Penyelesaian Sengketa Bisnis
Bisnis | 2023-06-09 13:55:59Penyelesaian Sengketa Bisnis
Hisam Ahyani
Dosen STAI Miftahul Huda Al Azhar Banjar, Jawa Barat
Dalam dunia bisnis banyak sekali dinamika-dinamika yang sering dialami oleh para pengusaha, baik itu dinamika proses pembelian, kerjasama, jual-beli produk bahkan terkait waralaba yang harus di tempuh dalam perjanjian. Tidak dapat dipungkiri banyak sekali sengketa yang muncul dalam dunia per bisnis-an. Mengutip dari perkataan Maxwell J. Fulton sengketa bisnis adalah suatu hal yang muncul selama berlangsungnya proses transaksi yang berpusat pada ekonomi pasar.[1]
Pertumbuhan ekonomi yang sangat pesat dan kompleks nantinya pasti akan melahirkan berbagai macam bentuk kerja sama bisnis. Mengingat kegiatan bisnis akan semakin meningkat dari hari ke hari, maka dari itu tidak mungkin dihindari terjadinya sengketa di antara para pihak yang terlibat. Sengketa muncul karena berbagai alasan dan masalah yang melatarbelakanginya, terutama karena adanya conflict of interest di antara para pihak.[2] Sengketa yang muncul di antara pihak-pihak yang terlibat dalam berbagai macam kegiatan bisnis atau perdagangan dinamakan sengketa bisnis.

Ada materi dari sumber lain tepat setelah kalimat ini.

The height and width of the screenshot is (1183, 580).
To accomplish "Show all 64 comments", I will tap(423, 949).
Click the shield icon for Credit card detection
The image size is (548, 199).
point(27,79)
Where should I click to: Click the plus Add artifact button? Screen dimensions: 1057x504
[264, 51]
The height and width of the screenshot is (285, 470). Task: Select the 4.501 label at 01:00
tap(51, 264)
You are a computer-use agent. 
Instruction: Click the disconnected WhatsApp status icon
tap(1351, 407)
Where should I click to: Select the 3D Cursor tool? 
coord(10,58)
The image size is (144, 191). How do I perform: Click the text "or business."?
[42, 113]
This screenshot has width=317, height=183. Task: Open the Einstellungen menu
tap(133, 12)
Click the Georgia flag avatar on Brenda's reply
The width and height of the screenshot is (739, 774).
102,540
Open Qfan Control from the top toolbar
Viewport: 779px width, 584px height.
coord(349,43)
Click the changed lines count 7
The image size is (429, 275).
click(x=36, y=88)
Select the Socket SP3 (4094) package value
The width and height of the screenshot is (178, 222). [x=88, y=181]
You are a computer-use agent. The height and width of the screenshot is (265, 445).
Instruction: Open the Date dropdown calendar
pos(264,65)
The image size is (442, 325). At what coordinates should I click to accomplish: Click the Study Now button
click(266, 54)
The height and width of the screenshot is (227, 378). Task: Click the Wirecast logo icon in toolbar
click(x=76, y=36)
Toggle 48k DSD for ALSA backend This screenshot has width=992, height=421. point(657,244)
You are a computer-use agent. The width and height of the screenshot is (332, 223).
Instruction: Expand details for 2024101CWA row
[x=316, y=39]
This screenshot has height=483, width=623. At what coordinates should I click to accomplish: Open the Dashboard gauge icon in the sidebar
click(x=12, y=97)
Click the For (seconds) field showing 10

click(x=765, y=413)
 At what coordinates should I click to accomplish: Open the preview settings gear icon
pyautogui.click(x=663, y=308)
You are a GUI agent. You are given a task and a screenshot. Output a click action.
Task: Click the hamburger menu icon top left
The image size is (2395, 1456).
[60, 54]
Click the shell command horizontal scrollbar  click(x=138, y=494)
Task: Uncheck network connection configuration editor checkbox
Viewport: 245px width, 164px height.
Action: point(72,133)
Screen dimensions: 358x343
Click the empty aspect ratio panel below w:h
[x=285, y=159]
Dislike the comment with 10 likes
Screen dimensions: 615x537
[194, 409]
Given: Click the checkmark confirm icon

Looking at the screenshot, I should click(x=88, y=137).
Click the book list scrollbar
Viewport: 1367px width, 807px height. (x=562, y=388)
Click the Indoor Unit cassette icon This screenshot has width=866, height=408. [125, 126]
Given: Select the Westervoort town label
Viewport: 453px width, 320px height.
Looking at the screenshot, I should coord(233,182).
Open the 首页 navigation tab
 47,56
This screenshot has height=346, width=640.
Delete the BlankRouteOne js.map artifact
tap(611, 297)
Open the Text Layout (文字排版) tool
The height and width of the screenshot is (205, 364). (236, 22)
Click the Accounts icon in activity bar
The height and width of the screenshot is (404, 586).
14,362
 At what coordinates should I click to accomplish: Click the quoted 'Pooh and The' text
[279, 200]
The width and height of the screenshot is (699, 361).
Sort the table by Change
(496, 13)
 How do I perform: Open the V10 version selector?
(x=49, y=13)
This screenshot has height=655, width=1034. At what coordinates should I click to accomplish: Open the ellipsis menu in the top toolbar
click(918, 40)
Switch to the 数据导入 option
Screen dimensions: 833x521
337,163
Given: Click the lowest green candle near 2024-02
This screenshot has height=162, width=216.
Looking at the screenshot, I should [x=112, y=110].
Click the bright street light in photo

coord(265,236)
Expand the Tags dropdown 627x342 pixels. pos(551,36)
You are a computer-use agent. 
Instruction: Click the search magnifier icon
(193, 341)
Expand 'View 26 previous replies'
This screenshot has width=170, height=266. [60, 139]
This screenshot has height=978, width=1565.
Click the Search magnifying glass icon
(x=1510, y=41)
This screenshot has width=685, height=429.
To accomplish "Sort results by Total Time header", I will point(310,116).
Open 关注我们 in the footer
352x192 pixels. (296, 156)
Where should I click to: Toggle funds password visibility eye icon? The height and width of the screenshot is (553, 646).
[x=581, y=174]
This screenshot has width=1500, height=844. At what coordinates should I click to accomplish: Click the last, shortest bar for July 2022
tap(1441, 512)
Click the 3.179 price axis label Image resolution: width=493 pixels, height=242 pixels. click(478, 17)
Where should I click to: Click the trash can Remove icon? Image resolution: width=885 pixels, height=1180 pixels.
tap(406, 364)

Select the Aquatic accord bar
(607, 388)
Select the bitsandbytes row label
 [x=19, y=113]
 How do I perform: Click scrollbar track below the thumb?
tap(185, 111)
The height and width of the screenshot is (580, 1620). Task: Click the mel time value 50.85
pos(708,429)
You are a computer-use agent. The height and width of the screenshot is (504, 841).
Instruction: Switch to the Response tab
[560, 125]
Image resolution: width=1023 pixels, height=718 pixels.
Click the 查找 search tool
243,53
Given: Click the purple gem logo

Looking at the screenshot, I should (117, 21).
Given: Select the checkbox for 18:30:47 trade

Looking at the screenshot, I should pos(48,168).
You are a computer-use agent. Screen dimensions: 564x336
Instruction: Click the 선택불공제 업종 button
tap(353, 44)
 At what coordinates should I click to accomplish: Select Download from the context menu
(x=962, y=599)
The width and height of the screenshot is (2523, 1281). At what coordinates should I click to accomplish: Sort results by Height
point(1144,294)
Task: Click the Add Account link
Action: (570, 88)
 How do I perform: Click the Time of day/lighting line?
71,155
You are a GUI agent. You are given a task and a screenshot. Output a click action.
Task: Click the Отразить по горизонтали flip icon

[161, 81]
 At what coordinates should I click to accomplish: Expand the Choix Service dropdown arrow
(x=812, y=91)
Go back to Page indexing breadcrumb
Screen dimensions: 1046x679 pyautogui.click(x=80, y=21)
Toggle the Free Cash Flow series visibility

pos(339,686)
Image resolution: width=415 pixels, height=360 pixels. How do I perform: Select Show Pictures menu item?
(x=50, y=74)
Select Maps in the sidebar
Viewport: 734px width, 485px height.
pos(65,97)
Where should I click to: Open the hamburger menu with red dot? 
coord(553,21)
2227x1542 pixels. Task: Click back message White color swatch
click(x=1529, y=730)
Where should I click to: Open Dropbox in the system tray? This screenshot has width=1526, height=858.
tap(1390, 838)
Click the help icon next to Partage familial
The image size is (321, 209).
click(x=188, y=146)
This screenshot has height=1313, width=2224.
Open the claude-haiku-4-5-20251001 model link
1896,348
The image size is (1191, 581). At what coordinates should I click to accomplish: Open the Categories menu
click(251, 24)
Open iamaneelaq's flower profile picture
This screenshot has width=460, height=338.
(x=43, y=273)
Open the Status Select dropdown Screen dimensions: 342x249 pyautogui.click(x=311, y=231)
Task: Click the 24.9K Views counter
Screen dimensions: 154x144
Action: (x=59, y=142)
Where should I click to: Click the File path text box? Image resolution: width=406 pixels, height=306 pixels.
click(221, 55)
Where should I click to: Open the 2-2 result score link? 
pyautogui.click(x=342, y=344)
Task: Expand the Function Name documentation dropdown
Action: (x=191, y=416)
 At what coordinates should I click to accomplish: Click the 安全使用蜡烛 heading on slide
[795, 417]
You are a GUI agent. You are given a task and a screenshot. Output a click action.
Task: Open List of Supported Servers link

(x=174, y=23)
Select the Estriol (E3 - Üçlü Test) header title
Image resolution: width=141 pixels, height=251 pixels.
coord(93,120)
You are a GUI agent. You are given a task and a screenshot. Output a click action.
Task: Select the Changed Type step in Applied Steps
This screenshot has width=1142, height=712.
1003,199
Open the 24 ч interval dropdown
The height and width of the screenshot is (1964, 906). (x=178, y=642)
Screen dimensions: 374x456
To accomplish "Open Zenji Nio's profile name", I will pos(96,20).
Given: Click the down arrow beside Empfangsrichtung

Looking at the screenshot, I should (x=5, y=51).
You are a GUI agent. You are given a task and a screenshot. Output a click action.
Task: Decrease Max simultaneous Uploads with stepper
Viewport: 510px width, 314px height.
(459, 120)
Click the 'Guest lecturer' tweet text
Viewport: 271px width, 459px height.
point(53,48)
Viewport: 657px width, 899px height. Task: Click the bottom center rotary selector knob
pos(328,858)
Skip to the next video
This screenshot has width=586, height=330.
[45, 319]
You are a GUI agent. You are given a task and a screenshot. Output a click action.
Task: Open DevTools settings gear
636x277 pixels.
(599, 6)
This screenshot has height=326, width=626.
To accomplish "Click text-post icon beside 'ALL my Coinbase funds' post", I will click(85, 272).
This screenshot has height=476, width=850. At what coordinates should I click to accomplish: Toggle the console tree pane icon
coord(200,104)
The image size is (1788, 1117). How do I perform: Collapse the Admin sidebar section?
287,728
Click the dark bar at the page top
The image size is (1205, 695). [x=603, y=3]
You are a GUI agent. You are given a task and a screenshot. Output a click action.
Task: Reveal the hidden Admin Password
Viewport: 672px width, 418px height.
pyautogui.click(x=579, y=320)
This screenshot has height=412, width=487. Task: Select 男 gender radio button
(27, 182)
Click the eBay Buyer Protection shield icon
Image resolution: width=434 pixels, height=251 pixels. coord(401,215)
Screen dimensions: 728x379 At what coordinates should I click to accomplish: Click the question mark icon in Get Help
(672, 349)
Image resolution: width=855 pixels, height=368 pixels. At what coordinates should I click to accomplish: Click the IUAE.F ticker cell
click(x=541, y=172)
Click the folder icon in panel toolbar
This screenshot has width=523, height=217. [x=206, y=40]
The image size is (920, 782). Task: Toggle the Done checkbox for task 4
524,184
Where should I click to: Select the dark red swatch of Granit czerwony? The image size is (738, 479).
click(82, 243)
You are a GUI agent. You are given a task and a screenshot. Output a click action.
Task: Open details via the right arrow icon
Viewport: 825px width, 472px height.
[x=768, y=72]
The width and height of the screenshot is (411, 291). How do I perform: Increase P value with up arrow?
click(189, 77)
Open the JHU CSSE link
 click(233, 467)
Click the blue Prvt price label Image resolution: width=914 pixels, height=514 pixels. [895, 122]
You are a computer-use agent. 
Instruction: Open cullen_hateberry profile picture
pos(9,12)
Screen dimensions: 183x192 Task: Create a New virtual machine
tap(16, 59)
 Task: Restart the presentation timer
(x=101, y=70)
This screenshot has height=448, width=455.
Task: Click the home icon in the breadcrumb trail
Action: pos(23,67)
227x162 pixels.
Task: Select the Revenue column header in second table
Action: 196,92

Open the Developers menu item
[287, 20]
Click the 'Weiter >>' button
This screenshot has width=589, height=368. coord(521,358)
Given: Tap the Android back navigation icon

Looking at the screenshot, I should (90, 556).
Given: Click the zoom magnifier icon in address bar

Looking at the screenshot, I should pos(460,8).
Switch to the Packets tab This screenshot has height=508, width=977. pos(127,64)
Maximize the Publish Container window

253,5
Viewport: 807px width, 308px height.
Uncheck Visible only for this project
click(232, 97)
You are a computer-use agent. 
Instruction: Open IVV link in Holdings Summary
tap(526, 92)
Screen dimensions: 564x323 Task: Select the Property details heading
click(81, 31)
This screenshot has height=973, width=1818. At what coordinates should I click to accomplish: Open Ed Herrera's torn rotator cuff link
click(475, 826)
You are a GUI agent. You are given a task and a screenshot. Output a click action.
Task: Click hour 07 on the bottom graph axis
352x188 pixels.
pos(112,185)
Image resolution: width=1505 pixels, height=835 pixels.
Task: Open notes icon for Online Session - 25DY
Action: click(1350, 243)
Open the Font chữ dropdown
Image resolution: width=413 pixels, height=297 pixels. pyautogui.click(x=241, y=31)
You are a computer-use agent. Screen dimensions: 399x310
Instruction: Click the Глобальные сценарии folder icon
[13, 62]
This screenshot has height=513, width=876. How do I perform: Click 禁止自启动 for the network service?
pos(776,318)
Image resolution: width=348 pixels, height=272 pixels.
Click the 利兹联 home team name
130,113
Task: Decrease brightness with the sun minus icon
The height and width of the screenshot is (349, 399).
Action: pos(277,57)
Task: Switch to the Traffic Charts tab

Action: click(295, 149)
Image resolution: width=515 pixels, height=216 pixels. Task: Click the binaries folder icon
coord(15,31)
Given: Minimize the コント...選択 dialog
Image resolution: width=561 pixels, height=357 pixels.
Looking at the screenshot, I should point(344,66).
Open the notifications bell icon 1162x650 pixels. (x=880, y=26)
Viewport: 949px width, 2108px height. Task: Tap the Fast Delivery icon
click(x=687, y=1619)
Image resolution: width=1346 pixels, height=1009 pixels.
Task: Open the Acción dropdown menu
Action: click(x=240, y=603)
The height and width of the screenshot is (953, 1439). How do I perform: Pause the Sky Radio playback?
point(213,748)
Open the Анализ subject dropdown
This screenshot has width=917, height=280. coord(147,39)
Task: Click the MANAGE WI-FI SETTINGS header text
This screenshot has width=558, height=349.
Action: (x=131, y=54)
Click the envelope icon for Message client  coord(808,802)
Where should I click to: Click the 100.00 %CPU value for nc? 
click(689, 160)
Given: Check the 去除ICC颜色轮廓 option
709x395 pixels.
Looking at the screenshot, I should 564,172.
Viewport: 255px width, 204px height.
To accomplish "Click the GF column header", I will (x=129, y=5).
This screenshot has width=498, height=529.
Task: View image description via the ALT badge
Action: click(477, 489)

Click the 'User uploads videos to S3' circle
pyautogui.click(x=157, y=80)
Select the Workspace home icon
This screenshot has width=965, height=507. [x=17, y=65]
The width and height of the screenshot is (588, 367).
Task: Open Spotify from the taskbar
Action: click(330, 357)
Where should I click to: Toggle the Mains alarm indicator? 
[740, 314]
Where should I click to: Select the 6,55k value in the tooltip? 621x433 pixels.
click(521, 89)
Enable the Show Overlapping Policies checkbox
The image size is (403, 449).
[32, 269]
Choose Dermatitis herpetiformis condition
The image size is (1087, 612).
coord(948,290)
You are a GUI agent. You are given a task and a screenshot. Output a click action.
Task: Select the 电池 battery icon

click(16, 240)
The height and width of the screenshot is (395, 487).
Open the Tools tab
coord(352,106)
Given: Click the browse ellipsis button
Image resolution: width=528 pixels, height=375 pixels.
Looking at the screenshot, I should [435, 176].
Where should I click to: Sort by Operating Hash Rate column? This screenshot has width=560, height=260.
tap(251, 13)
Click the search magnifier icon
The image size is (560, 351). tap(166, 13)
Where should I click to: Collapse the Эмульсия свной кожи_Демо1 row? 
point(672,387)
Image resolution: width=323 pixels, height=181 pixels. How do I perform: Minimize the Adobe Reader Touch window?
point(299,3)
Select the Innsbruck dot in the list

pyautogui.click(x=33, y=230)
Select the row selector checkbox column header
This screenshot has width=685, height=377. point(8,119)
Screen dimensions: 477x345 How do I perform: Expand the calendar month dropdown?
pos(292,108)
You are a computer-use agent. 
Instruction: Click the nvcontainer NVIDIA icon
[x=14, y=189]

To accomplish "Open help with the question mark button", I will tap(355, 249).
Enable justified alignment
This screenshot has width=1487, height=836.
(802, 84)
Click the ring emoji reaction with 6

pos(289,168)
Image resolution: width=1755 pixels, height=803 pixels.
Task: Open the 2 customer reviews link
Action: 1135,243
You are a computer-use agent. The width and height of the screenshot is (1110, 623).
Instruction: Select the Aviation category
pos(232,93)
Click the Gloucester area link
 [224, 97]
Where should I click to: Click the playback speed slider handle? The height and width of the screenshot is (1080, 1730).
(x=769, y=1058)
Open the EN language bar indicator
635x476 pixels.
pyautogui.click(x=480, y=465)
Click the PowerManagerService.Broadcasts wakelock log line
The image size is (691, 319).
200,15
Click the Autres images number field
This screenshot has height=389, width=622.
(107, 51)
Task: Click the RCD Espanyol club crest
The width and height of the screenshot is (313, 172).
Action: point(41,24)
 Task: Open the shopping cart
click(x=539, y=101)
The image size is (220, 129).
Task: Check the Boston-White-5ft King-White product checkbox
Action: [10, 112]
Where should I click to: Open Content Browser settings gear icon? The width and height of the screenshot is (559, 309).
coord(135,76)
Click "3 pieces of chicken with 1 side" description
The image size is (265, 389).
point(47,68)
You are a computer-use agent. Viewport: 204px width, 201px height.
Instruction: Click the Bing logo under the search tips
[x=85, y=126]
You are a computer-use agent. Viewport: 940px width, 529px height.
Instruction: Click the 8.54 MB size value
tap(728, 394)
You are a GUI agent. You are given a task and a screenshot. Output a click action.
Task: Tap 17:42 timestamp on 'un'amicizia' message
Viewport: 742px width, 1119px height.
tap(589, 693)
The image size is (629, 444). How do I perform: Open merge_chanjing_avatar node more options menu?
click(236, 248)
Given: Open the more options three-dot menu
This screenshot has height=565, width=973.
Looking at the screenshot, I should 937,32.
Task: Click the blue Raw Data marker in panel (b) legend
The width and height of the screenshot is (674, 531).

Mengutip dari Sutiyoso dalam bukunya yang berjudul Penyelesaian Sengketa Bisnis mengelompokkan sengketa bisnis sebagai berikut:[3]
· Sengketa perniagaan;
· Sengekta perbankkan;
· Sengketa keuangan;
· Sengketa penanaman modal;
· Sengketa perindustrian;
· Sengketa HKI;
· Sengketa konsumen;
· Sengketa kontrak;
· Sengketa pekerjaan;
· Sengketa perburuhan;
· Sengketa oerusahaan;
· Sengketa hak;
· Sengketa properti;
· Sengketa pembangunan konstruksi.
Adapun cara penyelesaian sengketa bisnis dari sudut pandang keputusan, ialah :
1. Adjudikatif
Cara penyelesaian sengketa bisnis secara adjudikatif dilakukan dengan mekanisme penyelesaian yang ditandai dengan kewenangan pengembalian keputusan yang dilakukan oleh pihak ketiga dalam sengketa di antara para pihak;
2. Konsensual atau Kompromi
Cara penyelesaian sengketa bisnis secara kooperatif atau kompromi bertujuan untuk mencapai penyelesaian yang bersifat win-win solution.
3. Quasi Adjudikatif
Cara penyelesaian sengketa bisnis mengombinasikan unsur konsensual dan adjudikatif.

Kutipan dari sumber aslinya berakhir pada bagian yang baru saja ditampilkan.